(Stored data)
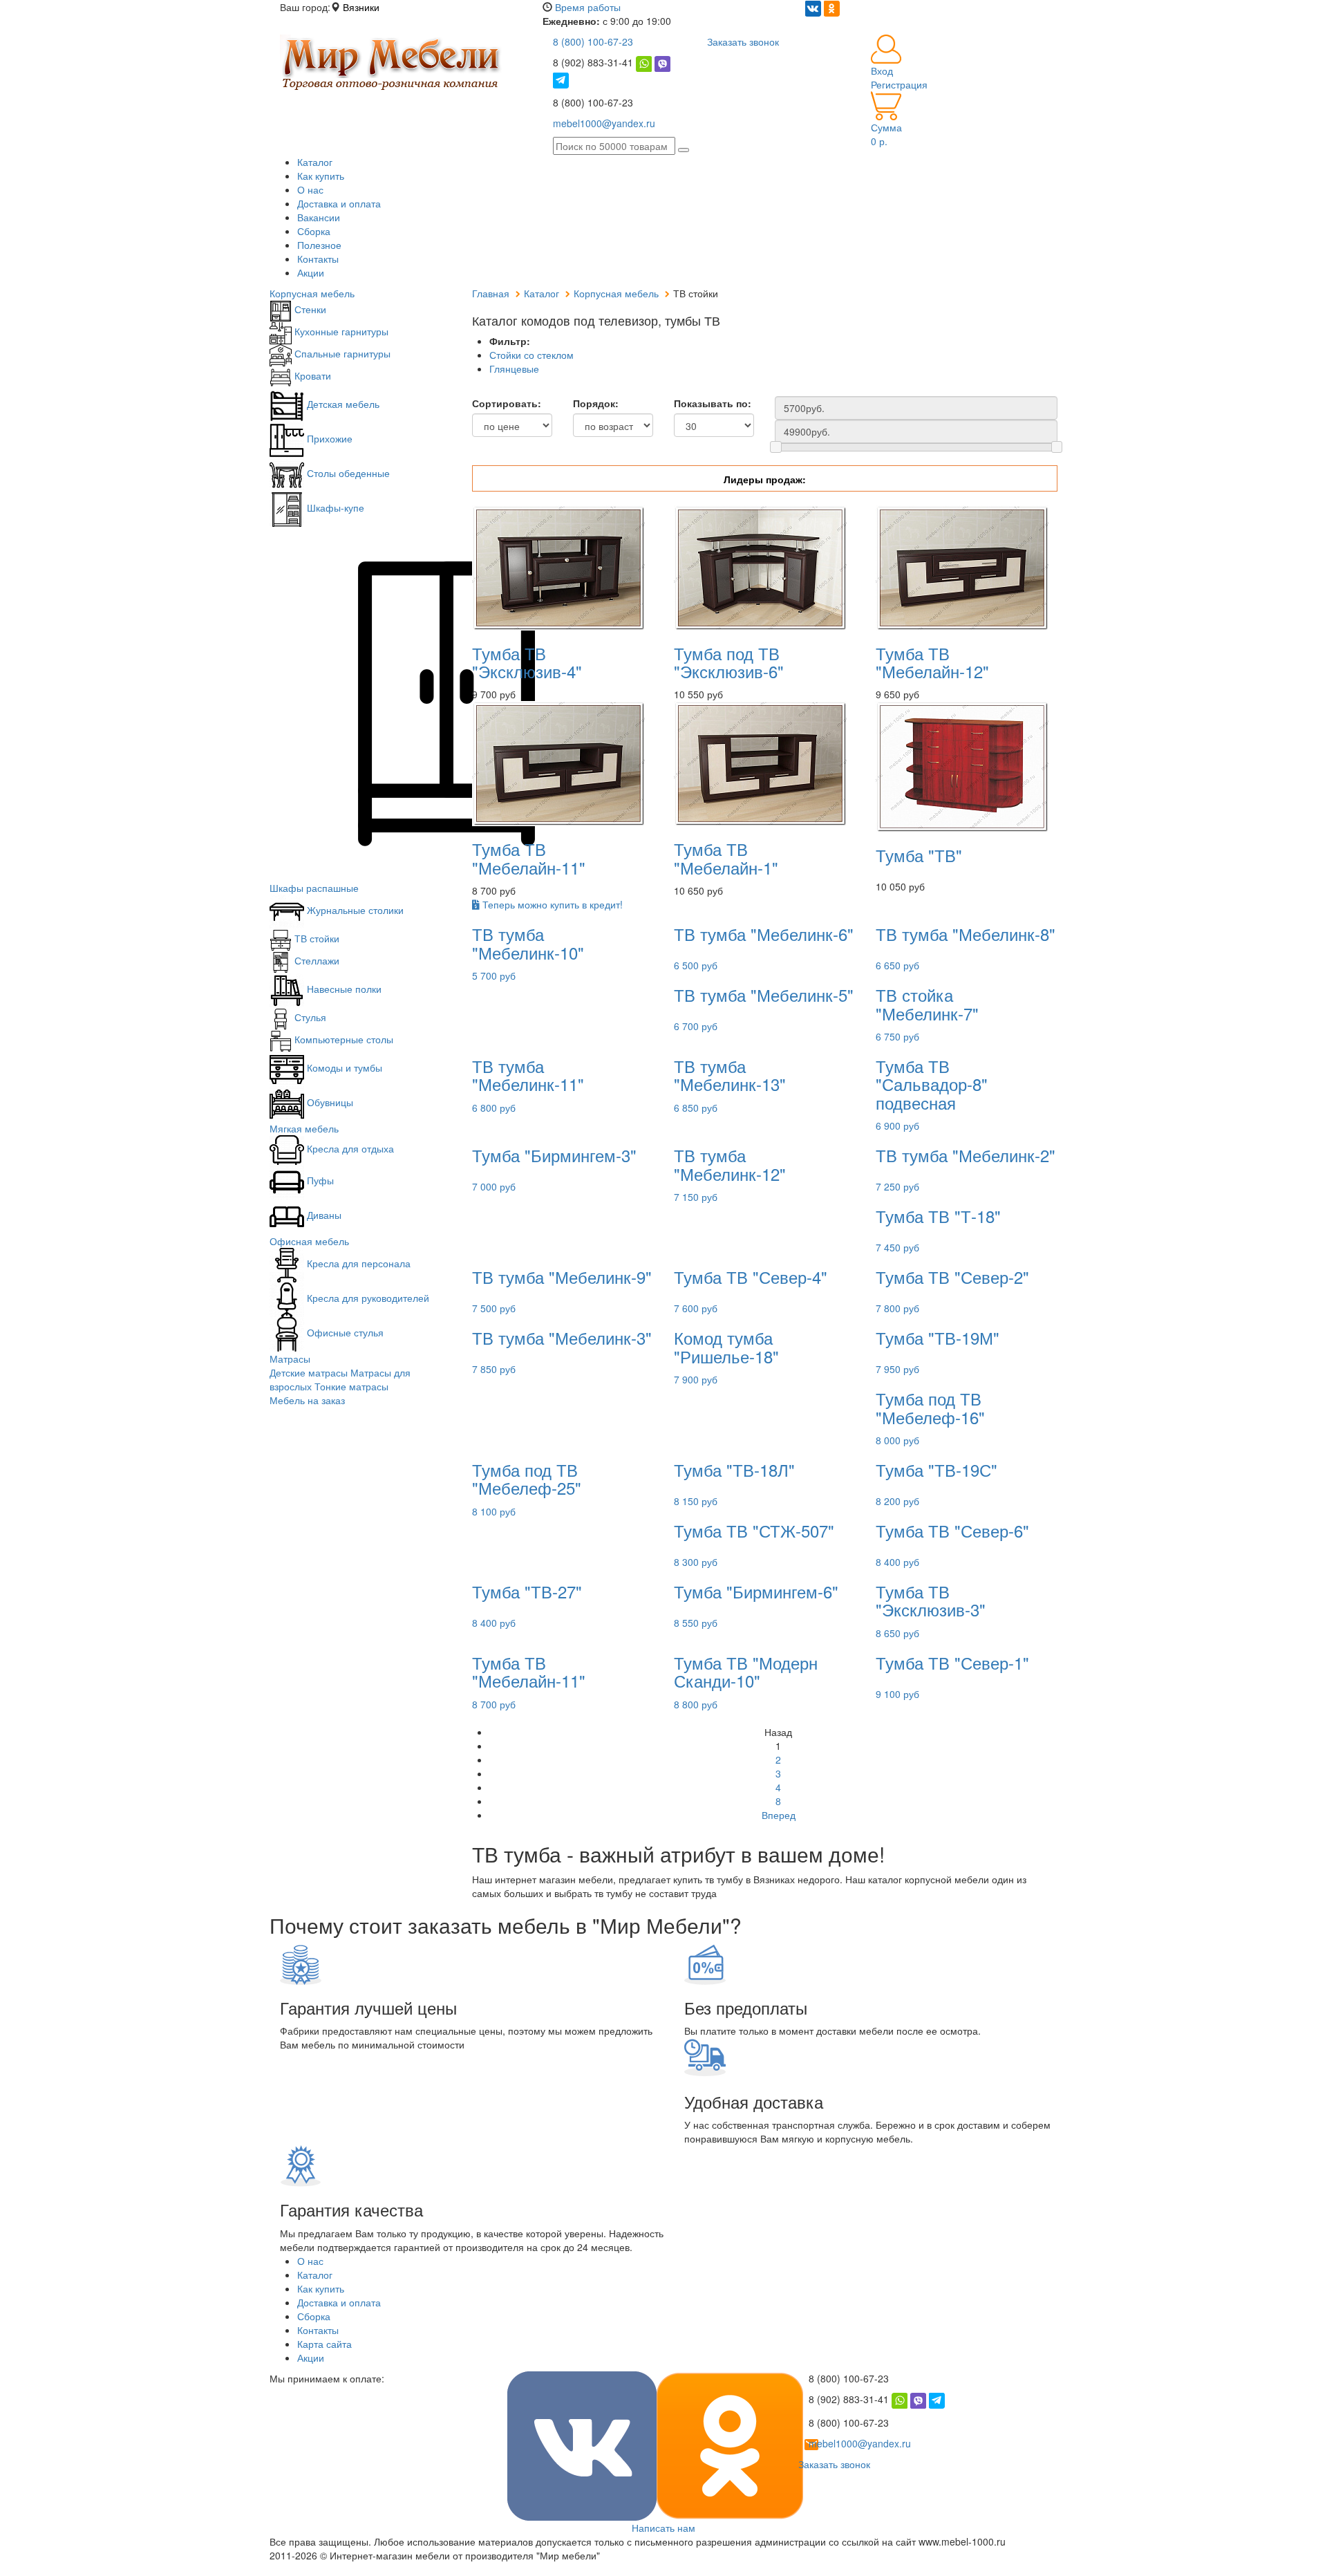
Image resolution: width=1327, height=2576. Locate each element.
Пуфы (319, 1180)
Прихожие (328, 438)
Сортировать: (506, 403)
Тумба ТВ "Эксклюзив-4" (527, 662)
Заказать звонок (743, 41)
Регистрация (899, 84)
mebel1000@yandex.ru (604, 123)
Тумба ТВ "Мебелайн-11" (528, 858)
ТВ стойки (315, 938)
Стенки (309, 309)
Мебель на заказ (307, 1400)
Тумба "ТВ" (919, 855)
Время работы (588, 7)
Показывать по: (712, 403)
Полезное (319, 245)
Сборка (313, 231)
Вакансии (318, 217)
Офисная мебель (309, 1241)
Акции (310, 272)
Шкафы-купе (334, 507)
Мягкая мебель (304, 1128)
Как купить (320, 176)
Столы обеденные (347, 473)
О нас (310, 189)
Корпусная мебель (312, 293)
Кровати (311, 375)
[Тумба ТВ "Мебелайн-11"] (558, 762)
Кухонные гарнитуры (340, 331)
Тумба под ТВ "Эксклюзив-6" (729, 662)
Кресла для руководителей (366, 1298)
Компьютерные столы (342, 1039)
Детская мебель (341, 404)
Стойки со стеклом (531, 355)
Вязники (361, 7)
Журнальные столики (354, 910)
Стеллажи (315, 960)
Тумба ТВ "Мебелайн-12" (932, 662)
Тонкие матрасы (351, 1386)
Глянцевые (514, 368)
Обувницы (328, 1102)
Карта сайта (324, 2344)
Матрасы (290, 1358)
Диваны (322, 1215)
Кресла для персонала (357, 1263)
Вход (882, 70)
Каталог (314, 162)
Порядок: (596, 403)
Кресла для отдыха (349, 1148)
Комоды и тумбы (343, 1067)
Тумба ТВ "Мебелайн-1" (726, 858)
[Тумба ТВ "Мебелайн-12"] (962, 566)
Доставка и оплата (339, 203)
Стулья (309, 1017)
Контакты (318, 258)
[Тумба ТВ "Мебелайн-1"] (760, 762)
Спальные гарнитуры (341, 353)
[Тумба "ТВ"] (962, 765)
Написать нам (663, 2528)
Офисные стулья (344, 1332)
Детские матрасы (309, 1372)
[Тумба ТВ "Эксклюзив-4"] (558, 566)
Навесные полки (343, 989)
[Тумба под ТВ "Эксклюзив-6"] (760, 566)
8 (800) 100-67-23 (593, 41)
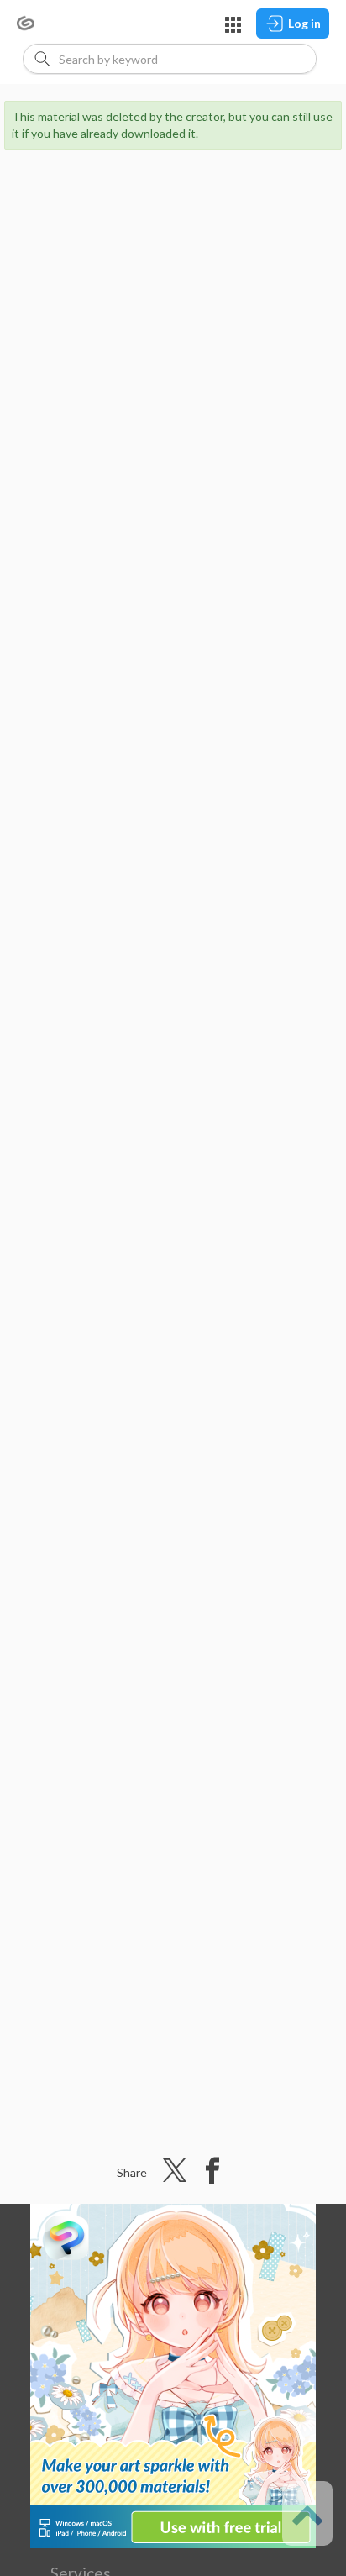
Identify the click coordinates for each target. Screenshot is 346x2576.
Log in (304, 23)
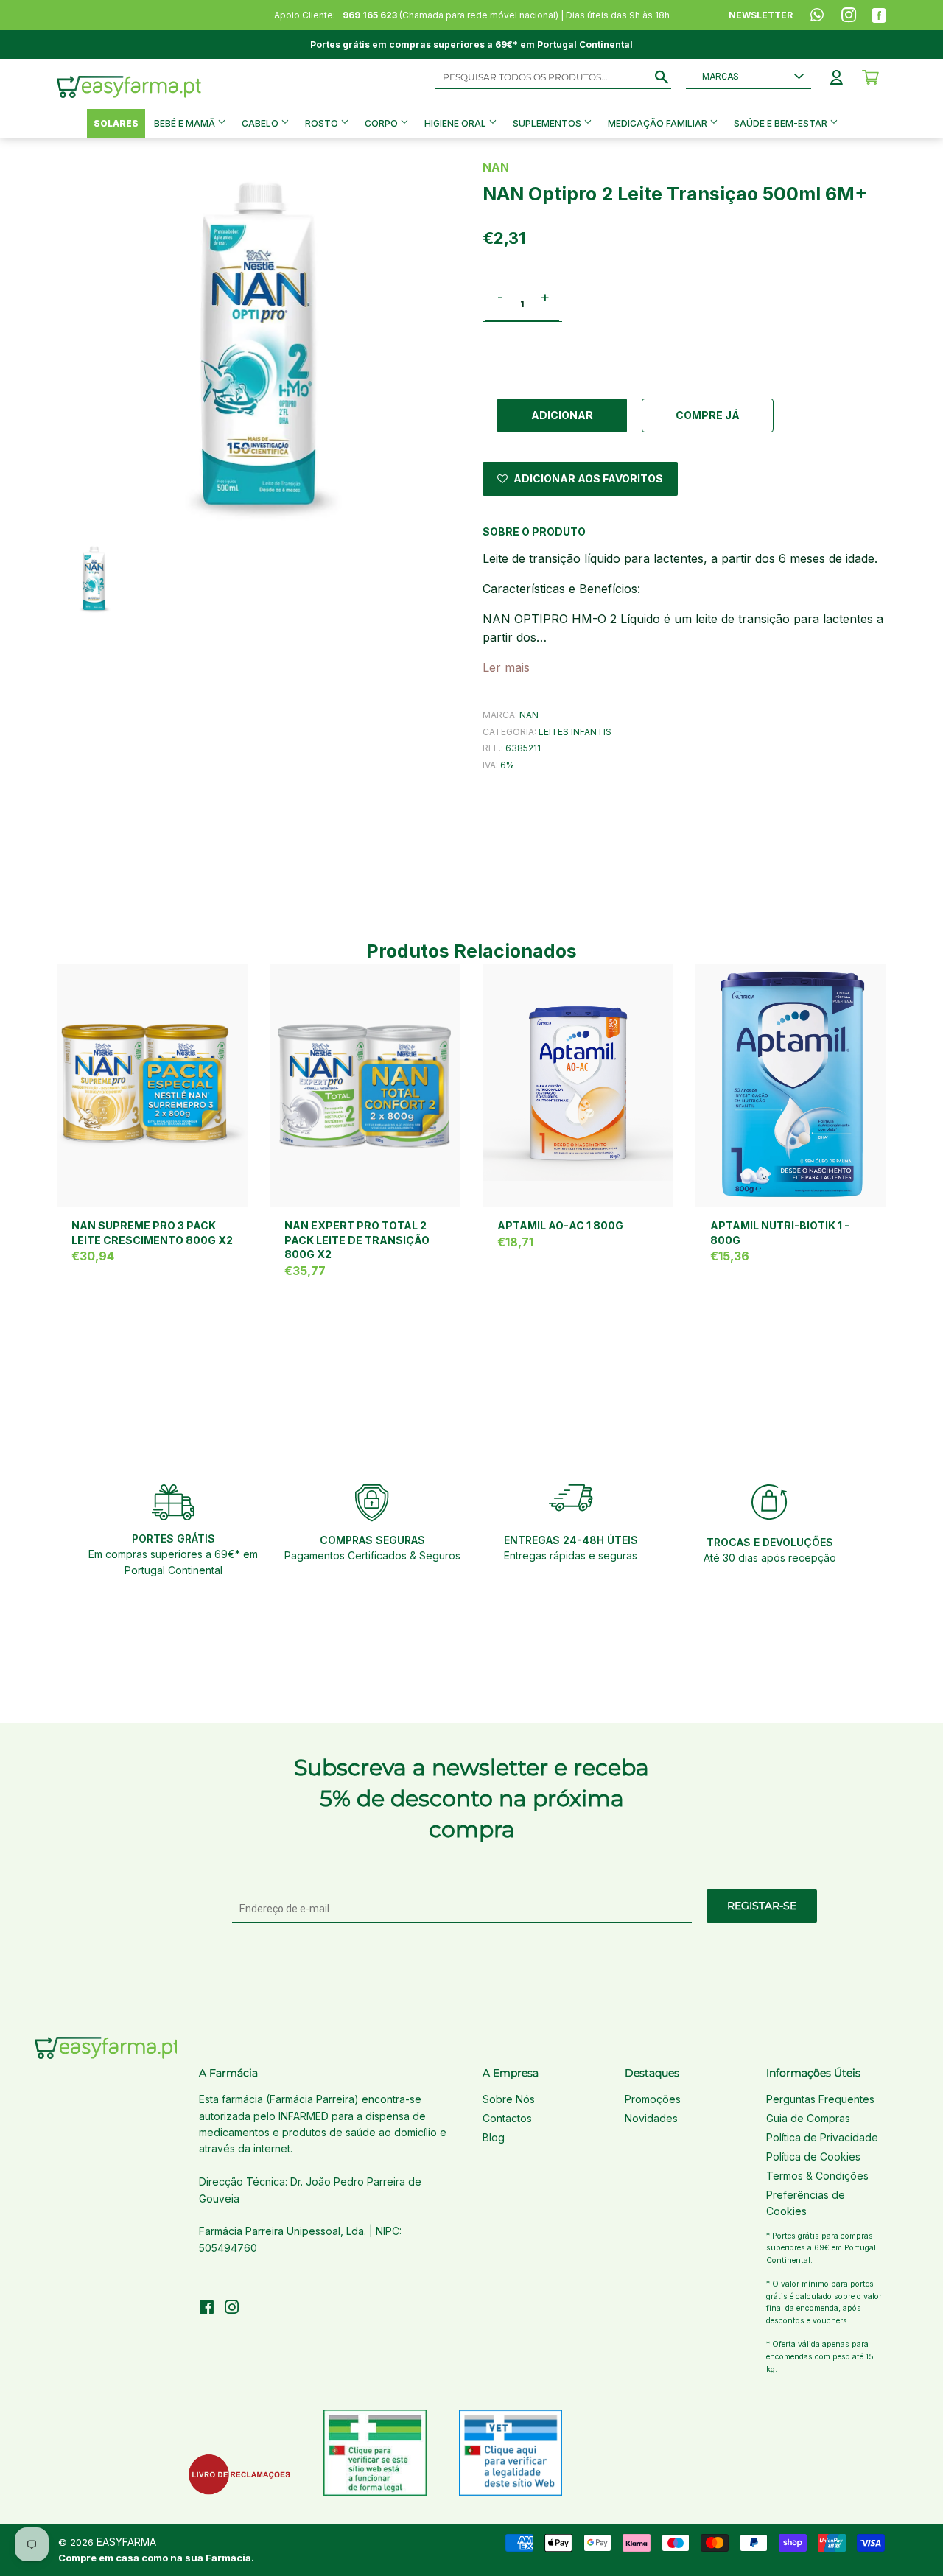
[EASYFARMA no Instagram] (232, 2309)
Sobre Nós (509, 2099)
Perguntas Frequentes (820, 2099)
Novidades (651, 2118)
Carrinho (870, 77)
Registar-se (761, 1905)
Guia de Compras (808, 2118)
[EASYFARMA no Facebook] (206, 2309)
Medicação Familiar (658, 123)
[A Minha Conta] (836, 77)
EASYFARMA (126, 2541)
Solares (116, 123)
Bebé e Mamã (185, 123)
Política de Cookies (813, 2156)
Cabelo (261, 123)
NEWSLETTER (761, 15)
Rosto (322, 123)
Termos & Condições (817, 2175)
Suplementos (548, 123)
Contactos (507, 2118)
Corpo (382, 123)
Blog (494, 2137)
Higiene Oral (456, 123)
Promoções (653, 2099)
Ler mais (506, 667)
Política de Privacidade (822, 2137)
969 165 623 (370, 15)
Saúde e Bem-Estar (782, 123)
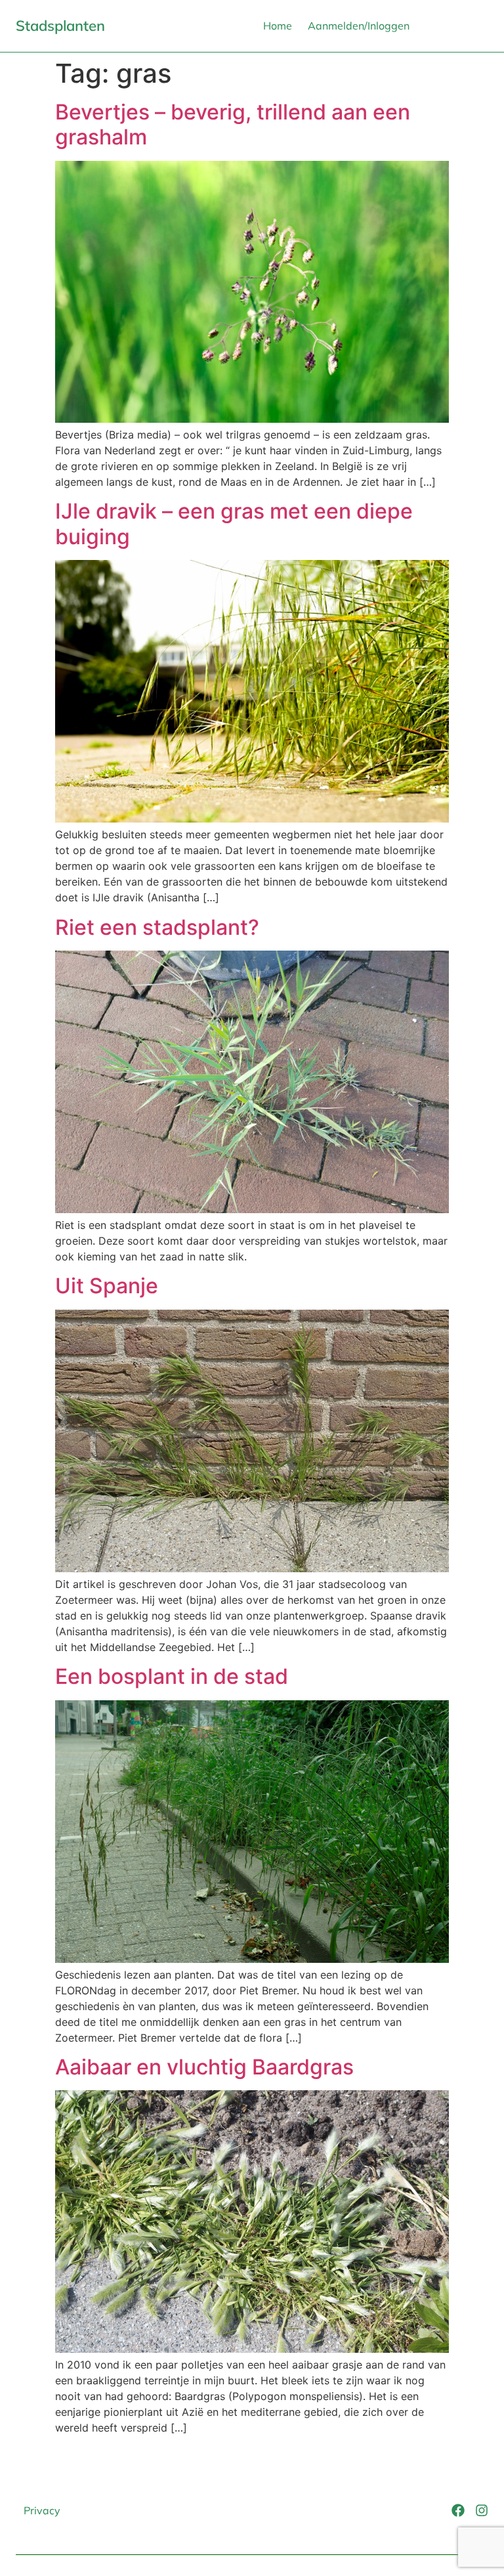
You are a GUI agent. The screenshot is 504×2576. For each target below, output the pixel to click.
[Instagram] (481, 2510)
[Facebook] (458, 2510)
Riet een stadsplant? (157, 927)
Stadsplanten (60, 25)
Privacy (42, 2510)
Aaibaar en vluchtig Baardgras (204, 2067)
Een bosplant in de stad (171, 1676)
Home (277, 25)
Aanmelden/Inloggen (359, 25)
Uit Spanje (106, 1286)
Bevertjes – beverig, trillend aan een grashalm (232, 124)
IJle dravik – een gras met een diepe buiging (234, 523)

TASK DIRECTIONS — All of the data is to be returned exactly, with no pictures included.

THE ANSWER —
Image resolution: width=1327, height=2576. Locate each element.
Пуфы (319, 1180)
Прихожие (328, 438)
Сортировать: (506, 403)
Тумба ТВ "Эксклюзив-4" (527, 662)
Заказать звонок (743, 41)
Регистрация (899, 84)
mebel1000@yandex.ru (604, 123)
Тумба ТВ "Мебелайн-11" (528, 858)
ТВ стойки (315, 938)
Стенки (309, 309)
Мебель на заказ (307, 1400)
Тумба "ТВ" (919, 855)
Время работы (588, 7)
Показывать по: (712, 403)
Полезное (319, 245)
Сборка (313, 231)
Вакансии (318, 217)
Офисная мебель (309, 1241)
Акции (310, 272)
Шкафы-купе (334, 507)
Мягкая мебель (304, 1128)
Как купить (320, 176)
Столы обеденные (347, 473)
О нас (310, 189)
Корпусная мебель (312, 293)
Кровати (311, 375)
[Тумба ТВ "Мебелайн-11"] (558, 762)
Кухонные гарнитуры (340, 331)
Тумба под ТВ "Эксклюзив-6" (729, 662)
Кресла для руководителей (366, 1298)
Компьютерные столы (342, 1039)
Детская мебель (341, 404)
Стойки со стеклом (531, 355)
Вязники (361, 7)
Журнальные столики (354, 910)
Стеллажи (315, 960)
Тумба ТВ "Мебелайн-12" (932, 662)
Тонкие матрасы (351, 1386)
Глянцевые (514, 368)
Обувницы (328, 1102)
Карта сайта (324, 2344)
Матрасы (290, 1358)
Диваны (322, 1215)
Кресла для персонала (357, 1263)
Вход (882, 70)
Каталог (314, 162)
Порядок: (596, 403)
Кресла для отдыха (349, 1148)
Комоды и тумбы (343, 1067)
Тумба ТВ "Мебелайн-1" (726, 858)
[Тумба ТВ "Мебелайн-12"] (962, 566)
Доставка и оплата (339, 203)
Стулья (309, 1017)
Контакты (318, 258)
[Тумба ТВ "Мебелайн-1"] (760, 762)
Спальные гарнитуры (341, 353)
[Тумба "ТВ"] (962, 765)
Написать нам (663, 2528)
Офисные стулья (344, 1332)
Детские матрасы (309, 1372)
[Тумба ТВ "Эксклюзив-4"] (558, 566)
Навесные полки (343, 989)
[Тумба под ТВ "Эксклюзив-6"] (760, 566)
8 (800) 100-67-23 (593, 41)
Identify the click coordinates for each target. Screenshot is 346x2576.
Log in (304, 23)
[EASYFARMA no Instagram] (232, 2309)
Sobre Nós (509, 2099)
Perguntas Frequentes (820, 2099)
Novidades (651, 2118)
Carrinho (870, 77)
Registar-se (761, 1905)
Guia de Compras (808, 2118)
[EASYFARMA no Facebook] (206, 2309)
Medicação Familiar (658, 123)
[A Minha Conta] (836, 77)
EASYFARMA (126, 2541)
Solares (116, 123)
Bebé e Mamã (185, 123)
Política de Cookies (813, 2156)
Cabelo (261, 123)
NEWSLETTER (761, 15)
Rosto (322, 123)
Termos & Condições (817, 2175)
Suplementos (548, 123)
Contactos (507, 2118)
Corpo (382, 123)
Blog (494, 2137)
Higiene Oral (456, 123)
Promoções (653, 2099)
Ler mais (506, 667)
Política de Privacidade (822, 2137)
969 165 623 (370, 15)
Saúde e Bem-Estar (782, 123)
You are a GUI agent. The screenshot is 504×2576. For each target below, output the pixel to click.
[Instagram] (481, 2510)
[Facebook] (458, 2510)
Riet een stadsplant? (157, 927)
Stadsplanten (60, 25)
Privacy (42, 2510)
Aaibaar en vluchtig Baardgras (204, 2067)
Een bosplant in de stad (171, 1676)
Home (277, 25)
Aanmelden/Inloggen (359, 25)
Uit Spanje (106, 1286)
Bevertjes – beverig, trillend aan een grashalm (232, 124)
IJle dravik – een gras met een diepe buiging (234, 523)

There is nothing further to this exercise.